How to contribute using Git and GitHub

How to contribute using Git and GitHub

This blog will be a step-by-step guide to my Git and GitHub workshop, for which all the resources can be found here. All code snippets will be provided in the different readme files. You can send PRs (even dummy ones), and create issues and I'll merge them. (probably)

What are Version Control Systems?

Version control systems are a category of software tools that helps in recording changes made to files by keeping a track of modifications done in the code.

Why do we need Version Control Systems?

Software projects are undertaken by multiple developers with different areas of specialty. They may be present in different locations, working at different times and on different functionalities/features. A version control system is a kind of software that helps the developer team to efficiently communicate and manage(track) all the changes that have been made to the source code along with information like who made and what changes have been made.

Some of the benefits of Version Control Systems are:

  • Enhances the project development speed by coordinating efforts between developers.

  • Enhances communication and productivity.

  • Provides a robust system to track changes and point out errors.

  • Effective for promoting remote work.

  • A fatal error can be easily fixed by rolling back to a previous version

  • Helps in recovery in case of any disaster or contingent situation,

  • Informs us about Who, What, When, and Why changes have been made.

What is Git?

Git is a free and open-source distributed version control system designed to handle everything from small to very large projects with speed and efficiency.

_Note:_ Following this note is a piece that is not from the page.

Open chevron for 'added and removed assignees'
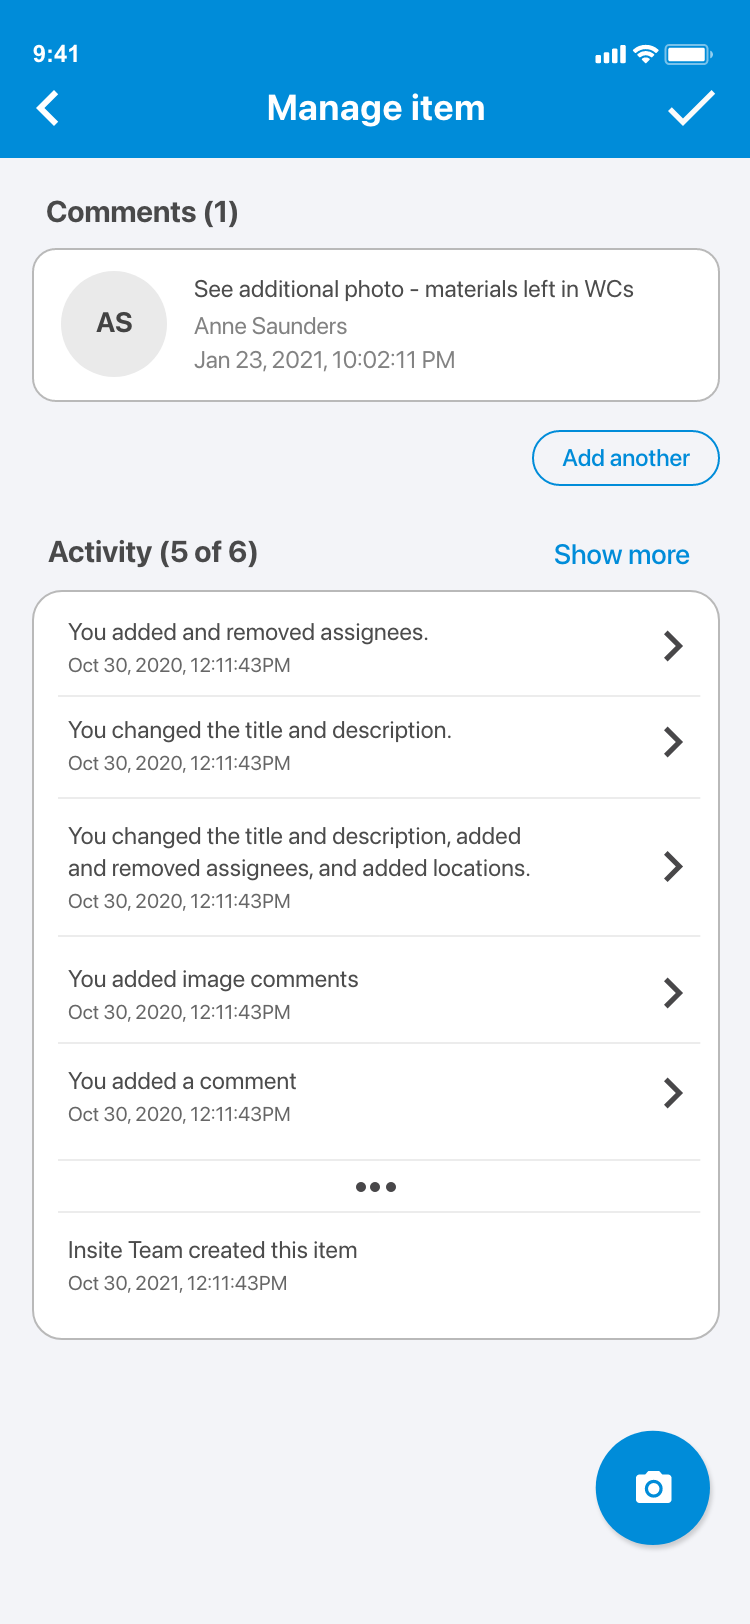 pos(673,646)
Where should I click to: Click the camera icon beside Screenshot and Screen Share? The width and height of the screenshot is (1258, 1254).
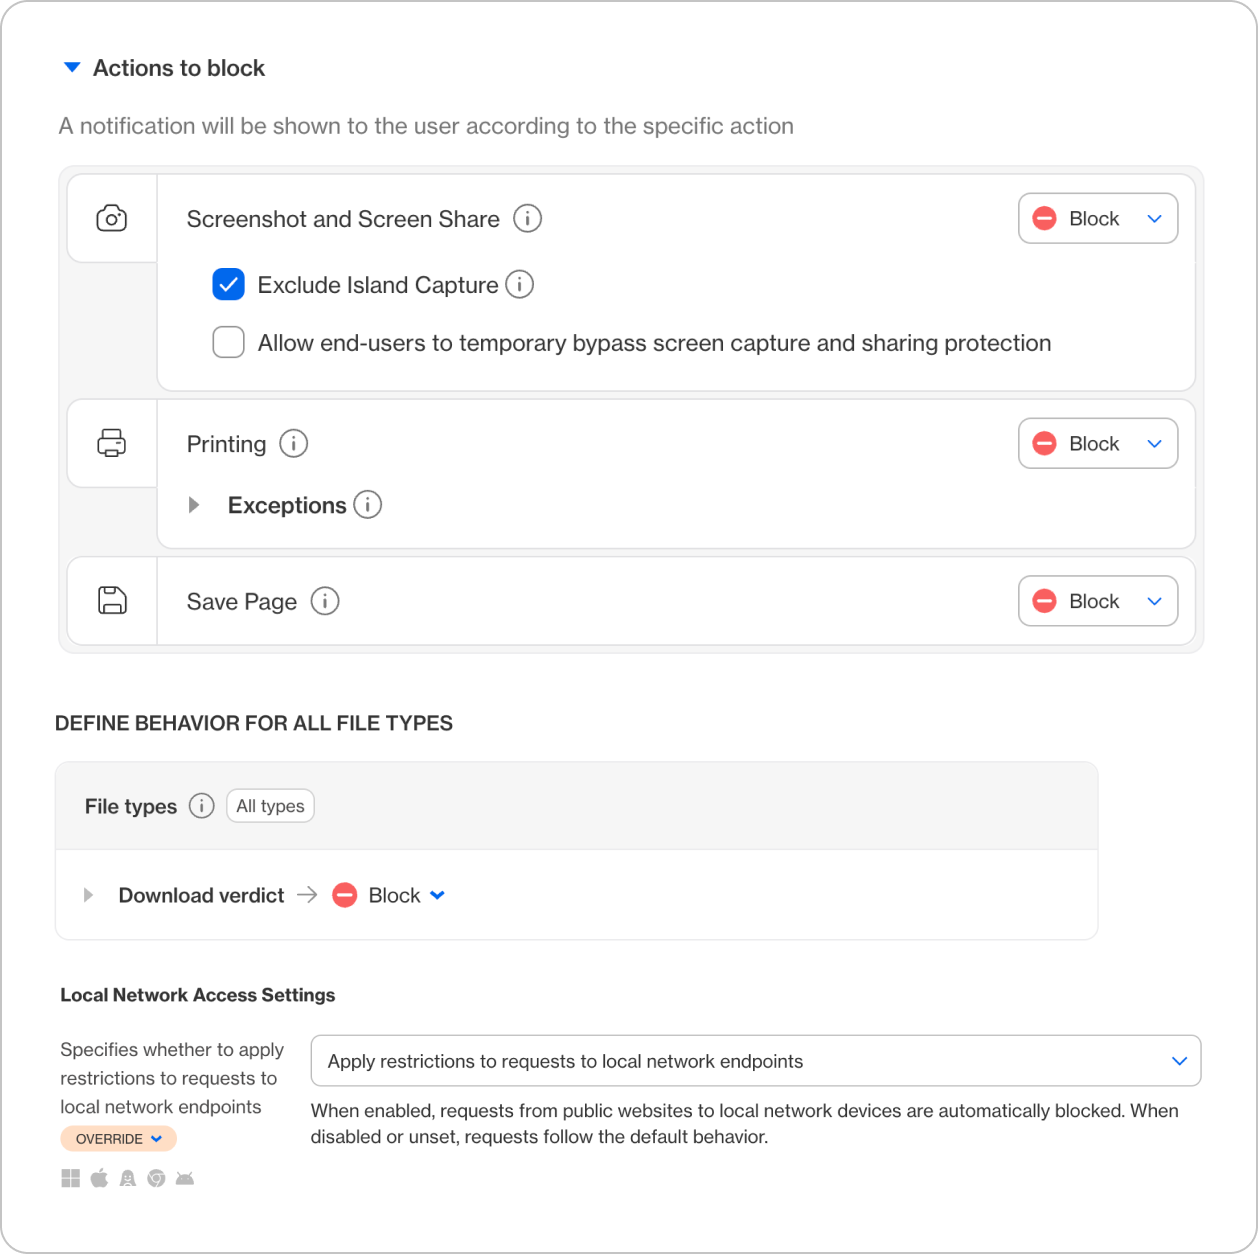pos(111,218)
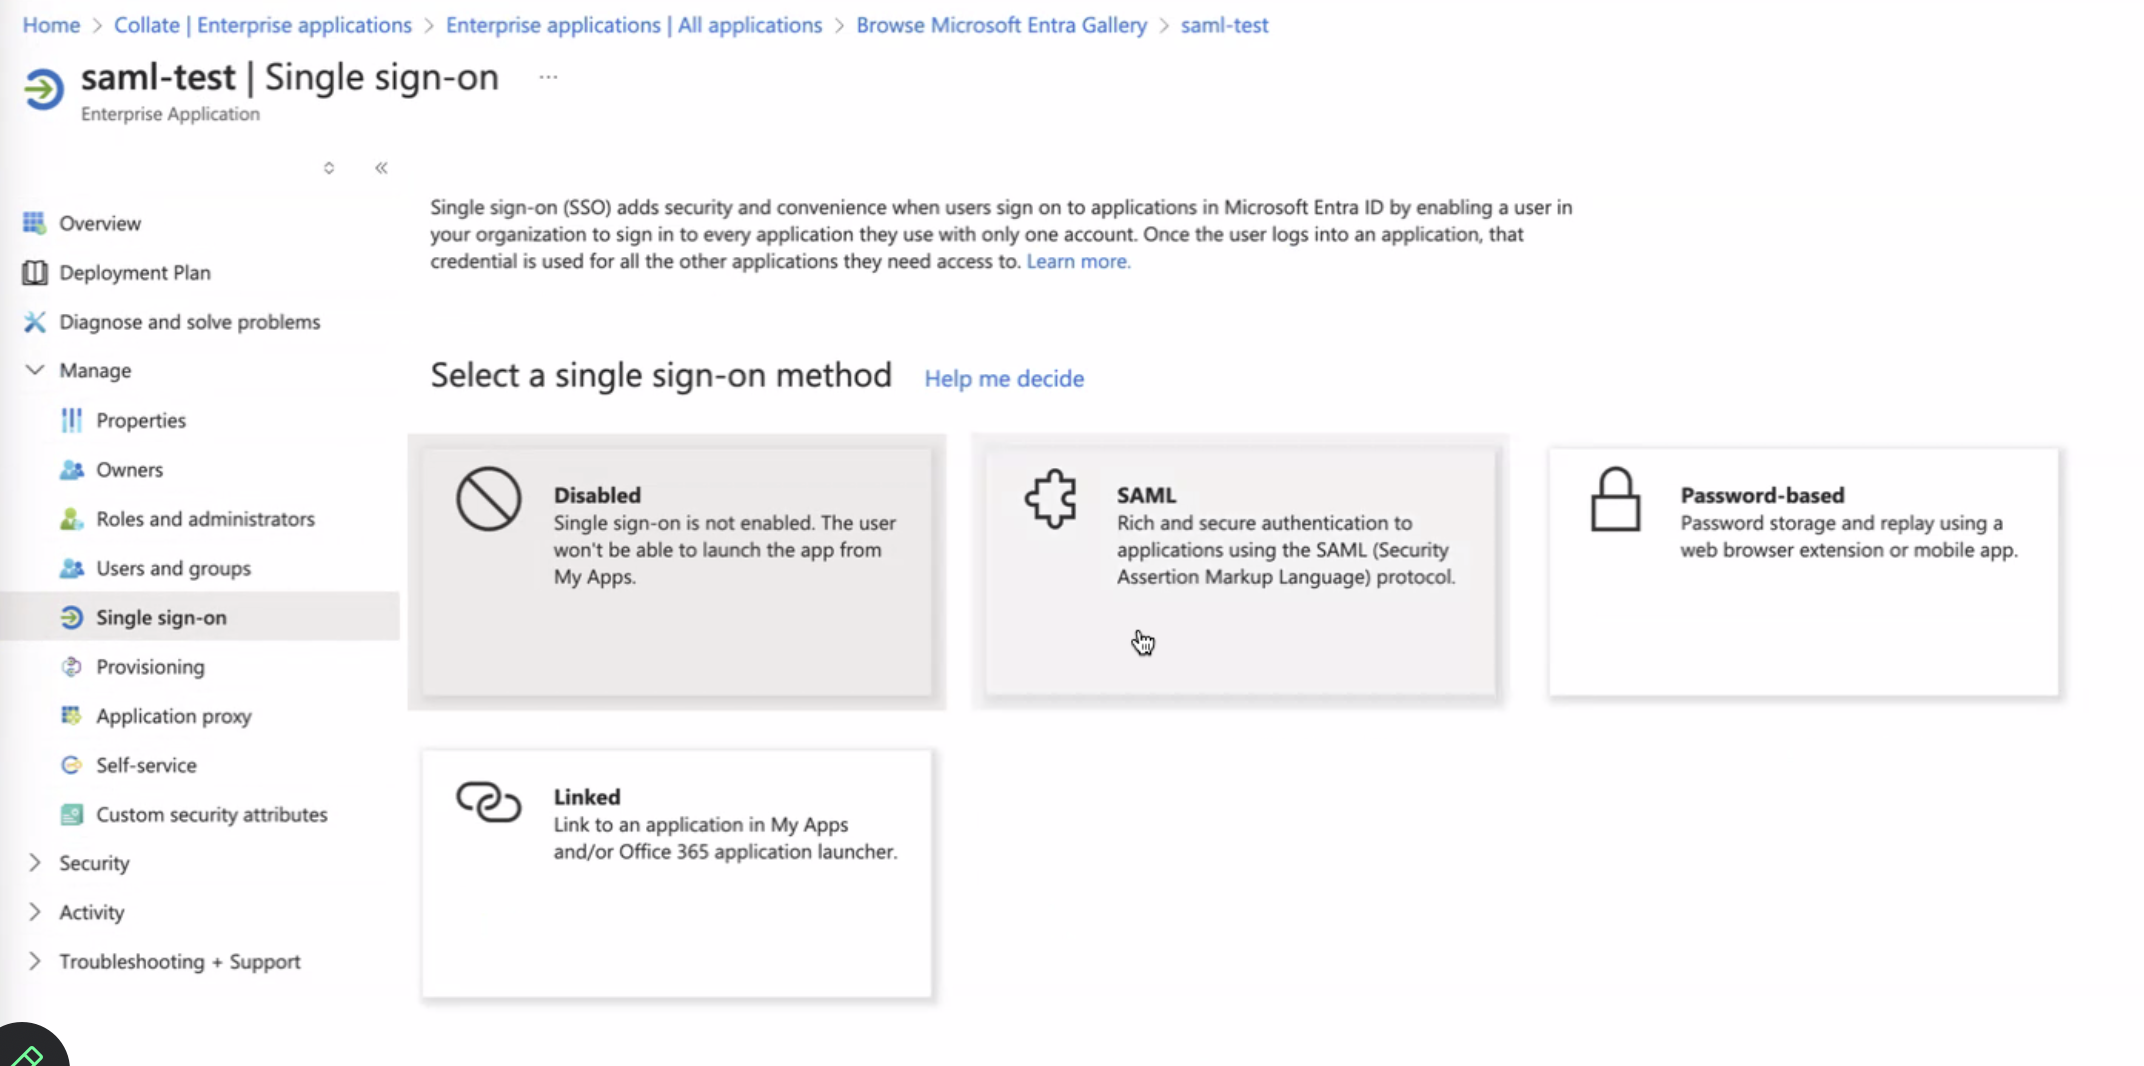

It is an open-source project developed originally by Linus Torvalds in 2005 while creating the Linux Operating System Kernel.

It is used for tracking changes in any set of files, usually used for coordinating work among developers collaboratively developing source code during software development. Its goals include speed, data integrity, and support for distributed, non-linear workflows.

What is GitHub?

GitHub is a Microsoft-owned company that provides Internet hosting services for software development and version control using Git. It makes it a lot easier for developers to work and collaborate on projects together.

GitHub provides a very user-friendly interface that initiates even beginners to version control. GitHub also works on promoting open-source development, community learning, and all other good stuff through different programs, but more on that later. (hmu if you want to know!)

Git vs GitHub

People get confused about the difference between Git and GitHub. What do they actually do? Which one to learn? (I was confused too)

So Git is the application installed on the local computer that lets you manage and track source code, while GitHub provides a lot more features! It provides only repository hosting services and lets you work on most of the Git features through an easy-to-use web UI.

So finally (keywords)

  • Git - On your local machine. Uses CLI. Track code and files. Helps create branches, unlike a lot of other VCSs. Made by Linus Torvalds. Open Source.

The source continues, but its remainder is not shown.